Baydale
Well-Known Member
I think we've all decided patience isn't my strong point
, but I have had the biggest message from God this weekend in this regard. I have got a huge and very lovely horse, he has an attitude to die for and bags of everything needed for an event horse other than maturity. So why oh why do I not just listen to him and stop trying to be so bloomin ambitious?
Here's how it went:
Stressage was on Friday in the searing heat. I learnt the test the night before, remembered that I haven't done travers or rein back for ooooh, about a month or so, and they weren't that good before anyway. I'd had bloods taken but not got the results back at that point so I didn't know if I had a sickly horse or not.....warming up I decided he was either ill, bolshy or fresh and my methods of dealing with any or those certainly weren't working so we did some wrestling and went in, dripping with sweat and at loggerheads.

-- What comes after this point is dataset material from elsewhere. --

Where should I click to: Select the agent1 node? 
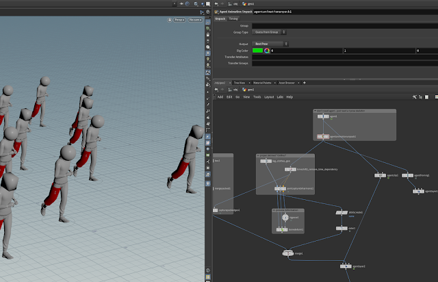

It felt like I had a double handful but managed to wagon him round with a face like thunder (me, not him
), more or less doing stuff in the right place - 60 x 20 feels v small, and I'm going to suggest to BE that bigger horses have bigger arenas.
Obviously his shininess and bounciness covered a multitude of sins as you could have knocked me over with a feather to hear I got 47.8 (and was in the lead (don't get too excited, I was 8th to go with nearly 60 in it
). The judges (Gill Watson and Andrew Downes) were within 5 marks of each other, so my average was 68.1%.
I washed him off and went to walk the course, mouth agape at the meatiness of it and bearing in mind I'd only done Aston on him and JP had done the meaty Burnham and Belton runs. I did wonder if it would be a step too far for him, but walked it again in the morning when it still looked big but not half as big as it had every time I woke up in the night thinking about it.
His bloods had come back fine, so he and I had no excuse for not having a go: he hooned out of the start box and we set sail, and I realised at fence three (big wide thing to skinny log on a turn) that my polite, easy-to-turn horse had gone and I'd got a loony heffalump with no brakes.
He had a look at the first step into the water at 5 so I stoked him to the log into the second one at 6 and he leapt, pinging me out to the right a bit as he landed and locked onto the skinny barrel off to the left - "hold on Kermit, I'm on the case" - I gathered up my knitting and off to the gate, skinny hedges on a turn in the arena - I ended up showjumping all the technical ones as his size and exuberance made them a bit more tricky than usual. He was a bit hesitant off the bank (bounce up, roll top off), one stride off the next bank and three strides to a big skinny triple brush. Any other horse would have stopped as he was way too deep to it, but not HH, he dragged himself over it taking the flag out and set sail again. We got into a better rhythm once we were out into the open and he ate up the yawing ditches, popped through the coffin, road crossing etc, but I went the long route at the Y-shaped tree as I wasn't convinced that a) another drop was what he needed and b) his tummy and my feet would get through that small a gap.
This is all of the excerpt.